松山、米ツアー活躍のカギは英会話向上

 男子ゴルフの松山英樹が、23日開幕の米ツアー、ファーマーズインシュランス・オープンで今年の初戦を迎える。当初はソニーオープン(9~12日)に出場予定だったが、左手親指付け根の関節炎による調整不足でキャンセル。2週間遅れでのシーズンインとなる。

 昨年のメジャーでの活躍(全米オープン10位、全英オープン6位)が示す通り、世界最高峰の舞台でも十分に通用するだけの実力を持っていることは間違いない。となると、待たれるのは1日も早い米ツアー優勝。ライバルの石川遼とどちらが先に初優勝を手するかも注目される。

 ただ、本格参戦1年目の松山にとっては未知の部分も多く、体調管理やコースへの順応など当分は手探りしながらの戦いが続く。

 ほぼ毎週試合が行われ、しかも時差のある広大な領土を転戦する米ツアーの過酷さは日本ツアーの比ではない。松山は専属トレーナーを帯同。プライベートジェットを保有する会社とも契約を結ぶなど対策は立てている。

 長丁場を乗り切るためには、体調とも相談しながら休養に充てる週を挟んでいくことも必要だろう。当面は米国内に拠点(自宅)は構えない方針だが、状況を見ながら改めて拠点作りの有無を判断していくことになる。

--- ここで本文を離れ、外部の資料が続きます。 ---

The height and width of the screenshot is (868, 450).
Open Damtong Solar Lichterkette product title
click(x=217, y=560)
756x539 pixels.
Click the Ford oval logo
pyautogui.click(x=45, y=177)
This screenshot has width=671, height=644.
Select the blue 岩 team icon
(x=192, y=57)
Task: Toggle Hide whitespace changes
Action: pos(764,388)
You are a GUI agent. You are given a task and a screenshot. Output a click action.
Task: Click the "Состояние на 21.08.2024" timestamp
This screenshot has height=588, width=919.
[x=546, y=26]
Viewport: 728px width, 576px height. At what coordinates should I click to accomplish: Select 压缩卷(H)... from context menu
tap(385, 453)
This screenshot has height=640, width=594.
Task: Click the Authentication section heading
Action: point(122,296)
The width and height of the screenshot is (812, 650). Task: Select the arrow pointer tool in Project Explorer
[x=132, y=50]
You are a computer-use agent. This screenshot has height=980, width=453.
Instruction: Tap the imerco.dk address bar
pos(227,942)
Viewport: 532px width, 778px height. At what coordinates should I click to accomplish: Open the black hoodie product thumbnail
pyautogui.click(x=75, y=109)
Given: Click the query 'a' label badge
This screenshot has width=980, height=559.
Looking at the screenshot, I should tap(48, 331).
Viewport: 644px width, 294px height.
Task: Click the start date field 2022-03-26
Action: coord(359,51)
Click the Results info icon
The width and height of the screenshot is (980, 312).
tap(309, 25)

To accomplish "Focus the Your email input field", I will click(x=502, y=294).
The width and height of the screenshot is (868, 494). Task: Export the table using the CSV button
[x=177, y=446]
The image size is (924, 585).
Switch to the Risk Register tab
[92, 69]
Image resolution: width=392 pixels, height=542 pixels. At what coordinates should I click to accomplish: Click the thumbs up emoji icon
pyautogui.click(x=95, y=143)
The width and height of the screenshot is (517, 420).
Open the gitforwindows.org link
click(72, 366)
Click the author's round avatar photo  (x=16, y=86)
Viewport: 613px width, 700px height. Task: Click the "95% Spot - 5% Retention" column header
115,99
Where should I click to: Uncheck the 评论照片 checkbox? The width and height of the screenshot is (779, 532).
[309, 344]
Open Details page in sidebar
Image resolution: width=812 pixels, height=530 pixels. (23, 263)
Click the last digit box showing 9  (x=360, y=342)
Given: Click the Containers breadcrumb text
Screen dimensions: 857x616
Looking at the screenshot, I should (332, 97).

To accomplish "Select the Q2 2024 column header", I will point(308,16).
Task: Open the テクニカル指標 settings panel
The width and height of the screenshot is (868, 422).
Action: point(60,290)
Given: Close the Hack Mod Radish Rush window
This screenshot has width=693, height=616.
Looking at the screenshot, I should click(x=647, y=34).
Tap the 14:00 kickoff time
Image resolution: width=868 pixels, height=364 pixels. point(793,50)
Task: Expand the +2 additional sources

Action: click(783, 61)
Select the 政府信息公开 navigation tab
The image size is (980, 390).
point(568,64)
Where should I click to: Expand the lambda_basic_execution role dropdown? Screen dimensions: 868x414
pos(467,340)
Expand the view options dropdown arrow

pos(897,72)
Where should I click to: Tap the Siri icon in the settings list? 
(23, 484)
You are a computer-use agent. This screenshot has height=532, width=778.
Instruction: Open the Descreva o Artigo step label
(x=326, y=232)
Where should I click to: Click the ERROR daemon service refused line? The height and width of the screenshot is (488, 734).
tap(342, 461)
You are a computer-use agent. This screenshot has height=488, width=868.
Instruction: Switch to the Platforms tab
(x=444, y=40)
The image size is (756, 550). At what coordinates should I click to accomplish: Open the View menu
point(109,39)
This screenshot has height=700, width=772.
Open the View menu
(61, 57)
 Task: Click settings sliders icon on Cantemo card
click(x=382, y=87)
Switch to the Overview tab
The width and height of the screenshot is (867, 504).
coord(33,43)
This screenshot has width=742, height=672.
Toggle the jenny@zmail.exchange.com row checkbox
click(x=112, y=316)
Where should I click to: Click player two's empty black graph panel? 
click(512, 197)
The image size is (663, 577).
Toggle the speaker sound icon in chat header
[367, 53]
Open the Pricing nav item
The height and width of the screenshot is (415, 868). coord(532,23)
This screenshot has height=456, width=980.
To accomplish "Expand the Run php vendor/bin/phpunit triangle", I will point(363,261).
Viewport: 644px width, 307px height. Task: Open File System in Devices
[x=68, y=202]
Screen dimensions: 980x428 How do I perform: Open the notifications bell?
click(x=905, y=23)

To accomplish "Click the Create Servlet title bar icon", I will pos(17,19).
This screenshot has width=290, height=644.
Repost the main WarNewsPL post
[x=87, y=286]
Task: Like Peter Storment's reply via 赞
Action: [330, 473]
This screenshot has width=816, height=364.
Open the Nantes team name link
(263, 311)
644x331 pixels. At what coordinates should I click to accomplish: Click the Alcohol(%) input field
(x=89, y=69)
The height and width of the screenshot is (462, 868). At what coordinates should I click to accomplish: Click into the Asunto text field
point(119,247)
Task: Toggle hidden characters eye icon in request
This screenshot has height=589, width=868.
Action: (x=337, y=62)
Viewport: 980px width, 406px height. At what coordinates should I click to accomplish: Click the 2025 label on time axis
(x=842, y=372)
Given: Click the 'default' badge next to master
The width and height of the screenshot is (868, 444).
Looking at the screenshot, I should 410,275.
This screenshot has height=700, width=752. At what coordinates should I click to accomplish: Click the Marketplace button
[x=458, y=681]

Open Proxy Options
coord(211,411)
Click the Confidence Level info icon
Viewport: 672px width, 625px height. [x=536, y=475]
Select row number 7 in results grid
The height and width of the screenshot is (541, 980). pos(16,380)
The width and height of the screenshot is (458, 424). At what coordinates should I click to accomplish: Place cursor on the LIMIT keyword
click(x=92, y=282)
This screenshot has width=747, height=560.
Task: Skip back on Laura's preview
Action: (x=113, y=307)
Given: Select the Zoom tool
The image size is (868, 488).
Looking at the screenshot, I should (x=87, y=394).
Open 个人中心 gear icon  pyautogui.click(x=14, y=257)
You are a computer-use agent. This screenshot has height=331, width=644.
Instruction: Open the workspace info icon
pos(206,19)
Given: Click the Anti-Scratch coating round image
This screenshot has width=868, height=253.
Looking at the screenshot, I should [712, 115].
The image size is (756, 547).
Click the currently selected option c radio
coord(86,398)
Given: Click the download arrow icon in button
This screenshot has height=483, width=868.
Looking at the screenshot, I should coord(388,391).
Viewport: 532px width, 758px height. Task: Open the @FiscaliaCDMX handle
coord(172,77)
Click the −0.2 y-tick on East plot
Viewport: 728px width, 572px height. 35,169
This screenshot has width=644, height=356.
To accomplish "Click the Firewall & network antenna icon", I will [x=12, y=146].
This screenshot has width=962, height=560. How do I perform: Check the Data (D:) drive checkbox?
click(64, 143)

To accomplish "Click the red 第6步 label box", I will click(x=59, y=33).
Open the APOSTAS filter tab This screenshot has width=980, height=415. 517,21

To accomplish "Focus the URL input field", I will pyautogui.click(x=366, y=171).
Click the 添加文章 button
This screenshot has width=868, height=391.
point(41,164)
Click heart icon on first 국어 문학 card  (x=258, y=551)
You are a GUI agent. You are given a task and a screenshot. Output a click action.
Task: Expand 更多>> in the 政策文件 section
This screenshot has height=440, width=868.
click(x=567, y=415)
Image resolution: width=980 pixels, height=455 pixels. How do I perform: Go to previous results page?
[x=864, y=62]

 初めてプレーするコースへの対応力も試される。通常は月曜にコース入りして練習ラウンドを開始することになるが、プロアマ戦が行われたり、休養日を取ったりすることもあるので、実際に練習ラウンドできるのは2日程度となるだろう。

 その短い日数でコースやグリーンの特徴をしっかりと把握して初日を迎えられるか。ハイレベルな戦いが繰り広げられる米ツアーでは初日から出遅れているようでは、まず優勝争いに絡めない。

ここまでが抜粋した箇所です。